AVN has the ability to quickly collapse the articular surface. Furthermore, this necessitates a hip replacement (Lazik et al., 2015; Tsai et al., 2013). AVN fractures with even minor minimum stress are associated with greater rates of morbidity and mortality. Figure 2 demonstrates that, despite the fact that there are more therapeutic alternatives available to control osteoporosis, under treatment is incredibly common. Only 20% of people obtain care or have a checkup for the disease.
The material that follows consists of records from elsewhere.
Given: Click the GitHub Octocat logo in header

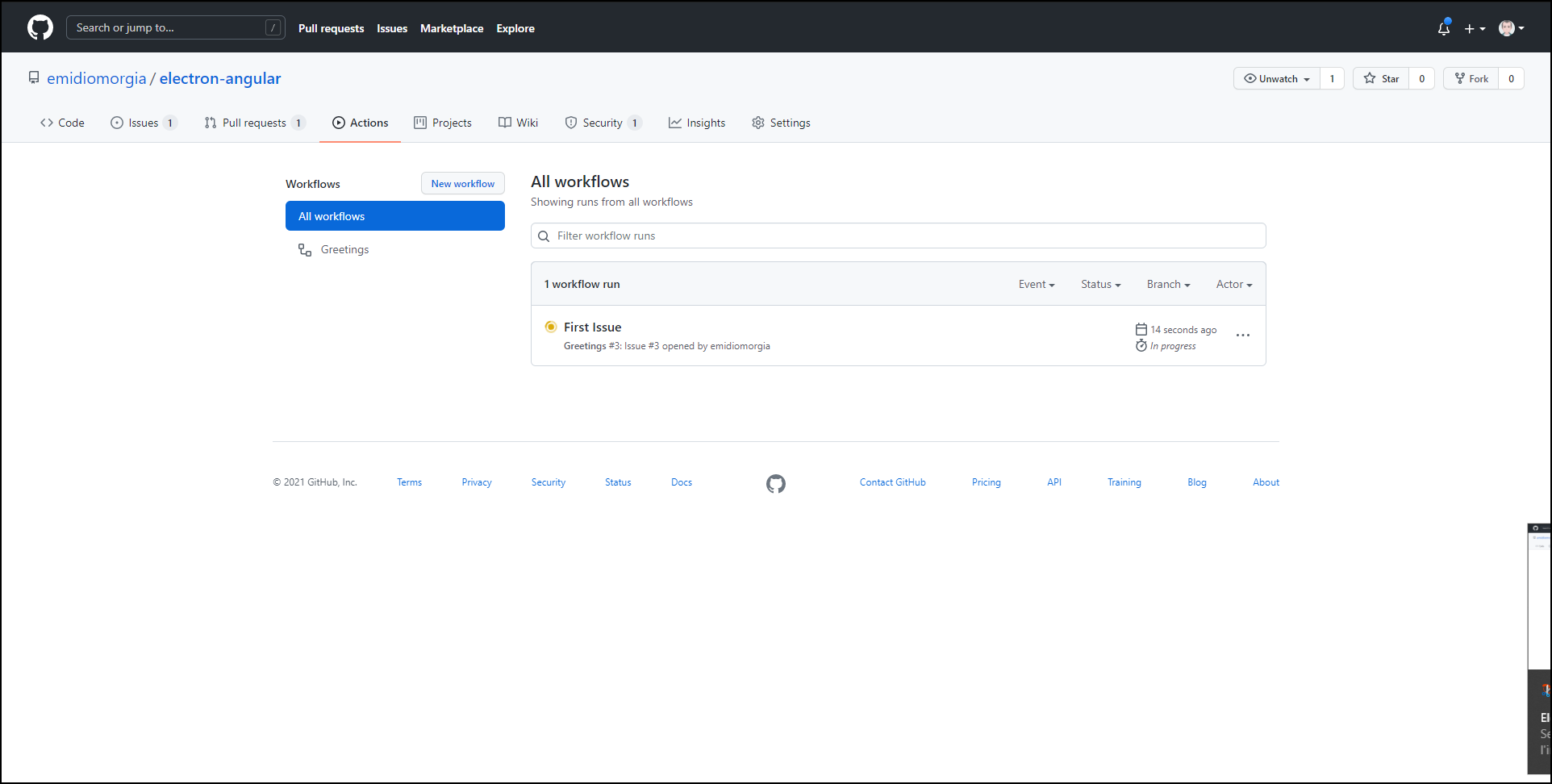Looking at the screenshot, I should point(40,27).
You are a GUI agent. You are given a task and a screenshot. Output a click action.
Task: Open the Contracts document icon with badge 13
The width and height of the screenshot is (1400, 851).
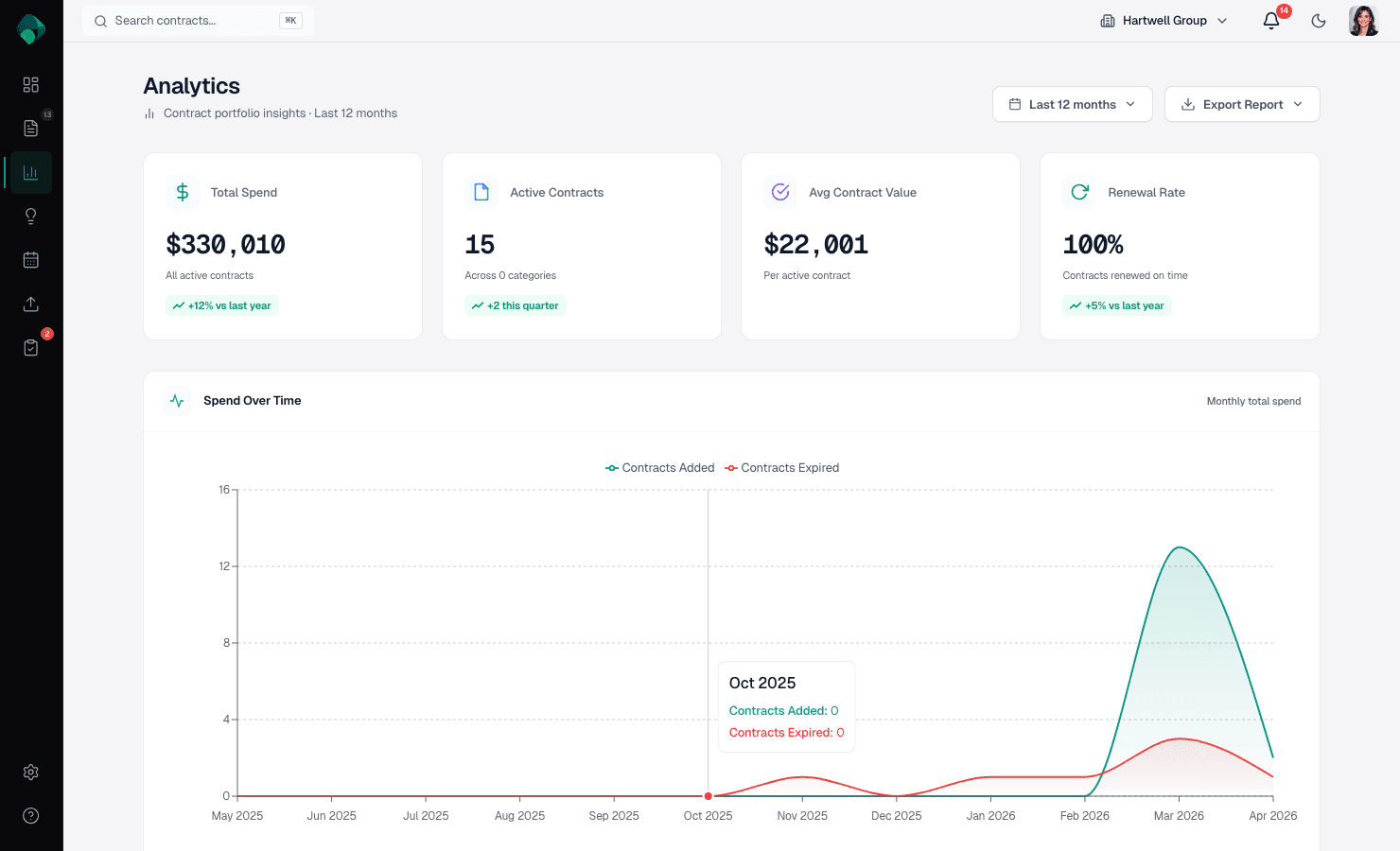point(30,129)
CBIR is a frequently used IR approach in a variety of computer vision applications, such as the medical field for obtaining historical patient information, e-commerce for determining the required products, information retrieval for taking images from a large database, etc. (Subash Kumar & Nagarajan, 2018). Medical CBIR retrieves images from vast imaging archives and has been used to assist in the diagnosis of numerous comparable cases (Banerjee et al., 2018). It is possible to diagnose related lesions from photos by using a medical image. This denotes a useful aid for doctors who encounter difficult-to-diagnose conditions that could result in incorrect diagnoses (Mera et al., 2015). ConvNets have also been increasingly used because of their usefulness in a variety of fields, including image retrieval. Deep Belief CNN Feature Representation is a useful technology proposed in this chapter for retrieving AVN images (DBCNN).
Retrieving AVN Images From DBCNN
Numerous investigations have suggested brand-new IR approaches. The study in (Ashraf et al., 2018) created an automated IR mechanism and proposed a brand-new content-focused picture capturing method that relied on color characteristics. Histogram, color, and DCT analyses were used since they were reliable and required minimal processing power. The performance was compared in terms of recall, precision, retrieval speed, and feature extortion. The comparison results showed that, compared to other CBIR typical schemes, the proposed plan outperformed them all in terms of average recall and precision values. In (Jin & Shan-W, 2017), a lower-level shape-feature-focused IR system was suggested.
In this method, the salient zone was determined by looking at the image's low-level characters, and the shape attributes of that area were used to determine how similar the salient zone was to other noteworthy zones. The shape features were determined by the major axis for the proposed shape features extortion framework, and the value of each feature was denoted by several scalars. For searching and obtaining photos from a huge database, CBIR makes use of image content features.
AVN picture retrieval becomes challenging due to variations in appearance. The input images in the dataset are first preprocessed by the suggested DBCNN. In the preprocessing stage, the image is scaled and image noise is removed using the Median Filter. When extracting features from images, Deep Belief ConvNets are utilized to convert the image feature representations to binary codes. Then, using Modified Hamming Distance, the similarity assessment is assessed (MHD). The photos are then retrieved with a focus on the similarity values. In Figure 3, the DBCNN architecture is shown.